NeurIPS 2020

Decision trees as partitioning machines to characterize their generalization properties


Review 1

Summary and Contributions: This paper introduces partitions as a framework for studying VC dimension, obtains expressions for the partition function of decision stumps and decision trees (leading to VC bounds), and performs numerical experiments using the resulting bounds in a structural risk minimization manner. Here, partitions are of the sample points, and the partitioning function is the largest number of a-partitions (i.e., partitions of size a) that may be formed by the (tree) classifier class. The VC dimension is then related specifically to 2-partitions.

Strengths: The results seem to be interesting and the proofs non-trivial. Additionally, there is extensive empirical validation suggesting that structural risk minimization with these bounds is useful.

Weaknesses: (1) Not having read the proofs in detail, this paper seems like a good contribution. The main question I have is whether this partition framework is useful more broadly. For example, can it be used for multiclass results or with other types of classifiers?

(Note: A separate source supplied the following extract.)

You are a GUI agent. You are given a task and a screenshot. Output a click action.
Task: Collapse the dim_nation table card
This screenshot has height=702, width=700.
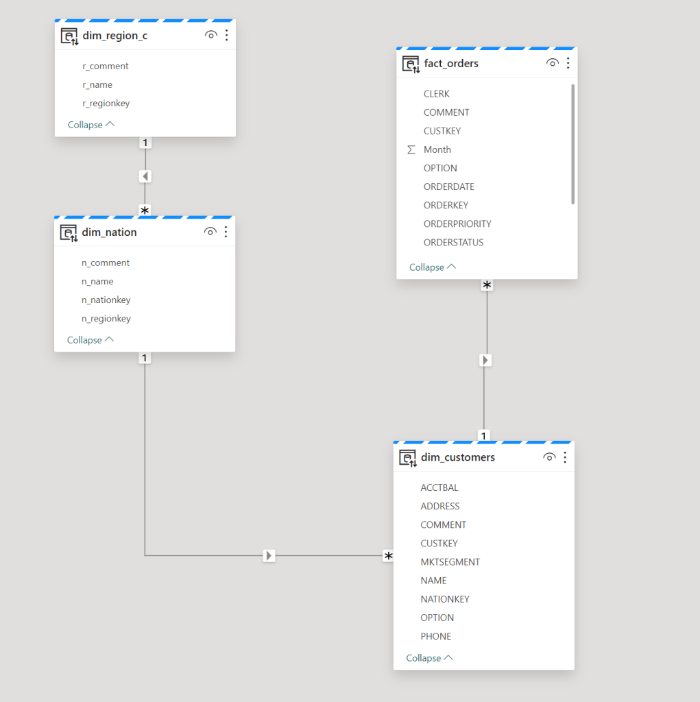(90, 340)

Correctness: As far as I can tell.

Clarity: Yes.

Relation to Prior Work: Yes, prior work is discussed.

Reproducibility: Yes

Additional Feedback: (2) As someone who hasn't studied the VC dimension of trees previously, one of my initial questions would be how this would compare to VC bounds based on parametrized function classes (usually these count the number of arithmetic operations). While I don't think those lead to interesting bounds in this case, a short comment to this effect would be helpful, I think. I've read the author response and the other reviews. I will stick with my original score.


Review 2

Summary and Contributions: Authors present a different viewpoint of decision trees based on partitions of the data. It is showed that this notion of partitioning relates to the growth function and consequently to the VC dimension. Authors then provide a pruning algorithm that does not require cross-validation and attain better performance than CART.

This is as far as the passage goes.